Christianity really established a realm of mutual social support for the members that joined the church. And I think that this was probably in the long run an enormously important factor for the success of the Christian mission. And it was for that very reason that Constantine saw that the only thing that would rescue the empire is to take over the institutions that the Christians had already built up, [including], by that time, institutions of education in reading and writing, because Christians wanted to have their members knowledgeable and capable of reading the Bible.... We find that in administration of the last pagan emperors, before Constantine, at the very end of the third century, a large number of the people in the imperial administration are Christians, because they could read and write. Which constituted a big problem with the persecution of the Christians because they were thrown out of their office first when the persecution began, and suddenly the government didn't work anymore.

One should not see the success of Christianity simply on the level of a great religious message; one has to see it also in the consistent and very well thought out establishment of institutions to serve the needs of the community.



 

L. Michael White: Professor of Classics and Director of the Religious Studies Program University of Texas at Austin

 

Given the intersection between religion and politics that we find so characteristically in the Hellenistic Roman world and especially within these major cities, it does seem incongruous that Christianity could have survived, much less have grown to be the prominent force that it would become by the early fourth century when the Emperor Constantine would make it one of his official religions of the empire. But I think we can see several factors that contribute to that growth and development.

For one thing the Roman world was not uniform in its religious beliefs. There were lots of new religions that had come in between the time of the conquest of the Alexander the Great down to the time of the Emperors Trajan and Hadrian, when the Christians become a prominent issue. Within this period we find new religions coming from all over the Eastern Mediterranean world. There are the cults of the Egyptian gods, Isis and Serapis. There is the great mother goddess... from Eastern Turkey....

All of these traditional forms of Mediterranean national religions also come in to the Roman world and have cultic followings. So from the Roman perspective, new cults aren't necessarily a problem. The Romans begin to get concerned about these religious groups, however, precisely when it seems they become subversive or when they will not participate in the public religious life of the empire. Anything that looks like disloyalty to the state raises the concern of governors and magistrates like Pliny the Younger.

What is it that is making Christianity prominent in this time? Does it have anything to do with the kind of a sense of belonging?

From a historical perspective, the growth of Christianity in the second and third centuries really is a phenomenon to be reckoned with, both socially and religiously. What made it grow? What made it succeed in ways that even other new religious groups of the time did not is a very important question. Now traditionally at least the answer to that question of why did Christianity triumph in the Roman world was answered very simply. It was God's will, of course, but I think we can probably find some other answers as well.

Sometimes it's been suggested that Christianity appealed to a kind of higher moral plane. A better form of religiosity than their Roman neighbors, and that's what made people convert to Christianity. I'm not really convinced of that. What we really see in the second and the third centuries is that Christianity is defining its identity precisely in terms of the values of Roman society at large. They say "We're just as ethical as you, or better but in terms of what you Romans think are the ideal virtues of society. We Christians are practicing Roman family values just like you."So there not really holding themselves apart from Roman society in quite the same way as we might have expected.
-- -- --
Problems to solve ->
1) Can you rewrite the paragraph in the passage on the rise of Christianity that begins "All of these traditional forms" as a short list of its main facts?
2) In the passage on the rise of Christianity, why did the government stop working when the persecution of the Christians began?
3) Could you reproduce everything in the passage on the rise of Christianity from "All of these" down to "Pliny the Younger."?

Information shown ->
-- -- --
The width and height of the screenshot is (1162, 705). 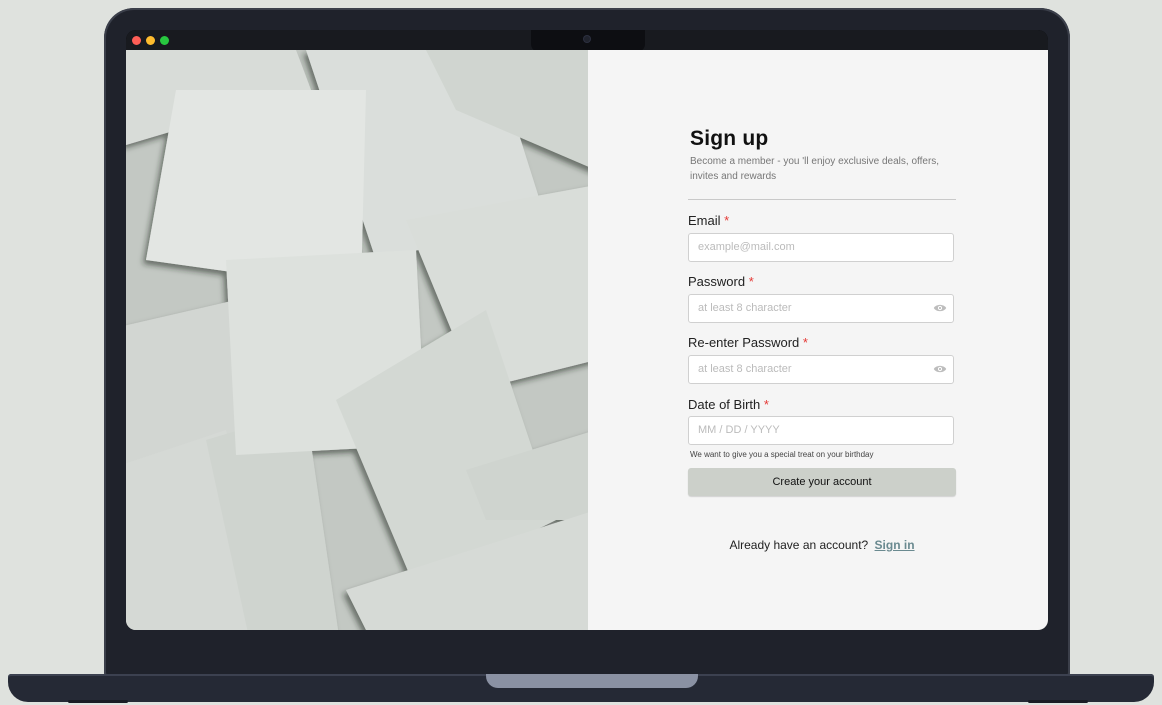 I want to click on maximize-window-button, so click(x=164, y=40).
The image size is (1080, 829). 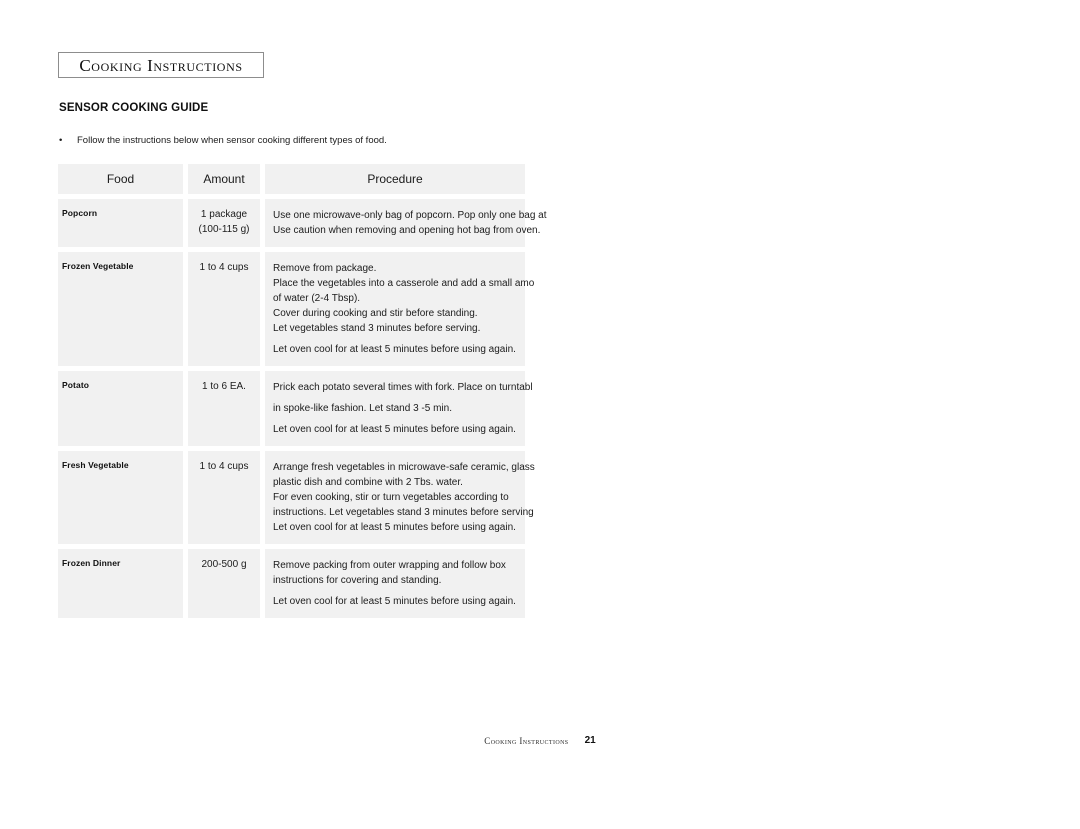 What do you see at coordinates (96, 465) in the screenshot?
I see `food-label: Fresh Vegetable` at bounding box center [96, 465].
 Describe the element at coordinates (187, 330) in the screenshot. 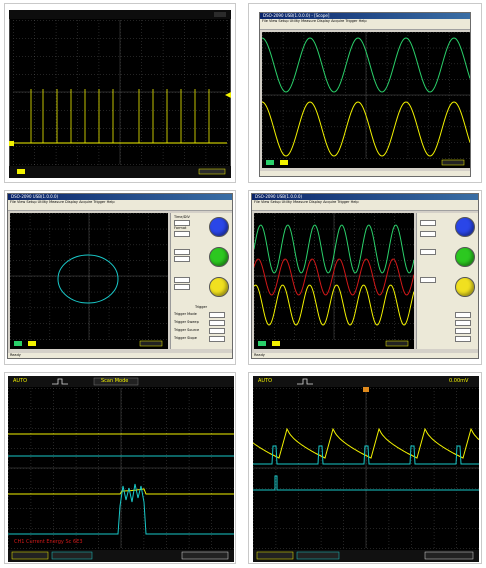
-- -- --
Solutions to the exercise ->
1)
- Traditional Mediterranean national religions entered the Roman world and gained cultic followings.
- To the Romans, new cults were not necessarily a problem.
- Romans grew concerned about religious groups when those groups seemed subversive or refused to take part in the empire's public religious life.
- Anything that looked like disloyalty to the state worried governors and magistrates such as Pliny the Younger.

2) A large number of people in the imperial administration were Christians because they could read and write. When the persecution began, they were the first to be thrown out of office, so the government suddenly stopped working.

3)
All of these traditional forms of Mediterranean national religions also come in to the Roman world and have cultic followings. So from the Roman perspective, new cults aren't necessarily a problem. The Romans begin to get concerned about these religious groups, however, precisely when it seems they become subversive or when they will not participate in the public religious life of the empire. Anything that looks like disloyalty to the state raises the concern of governors and magistrates like Pliny the Younger.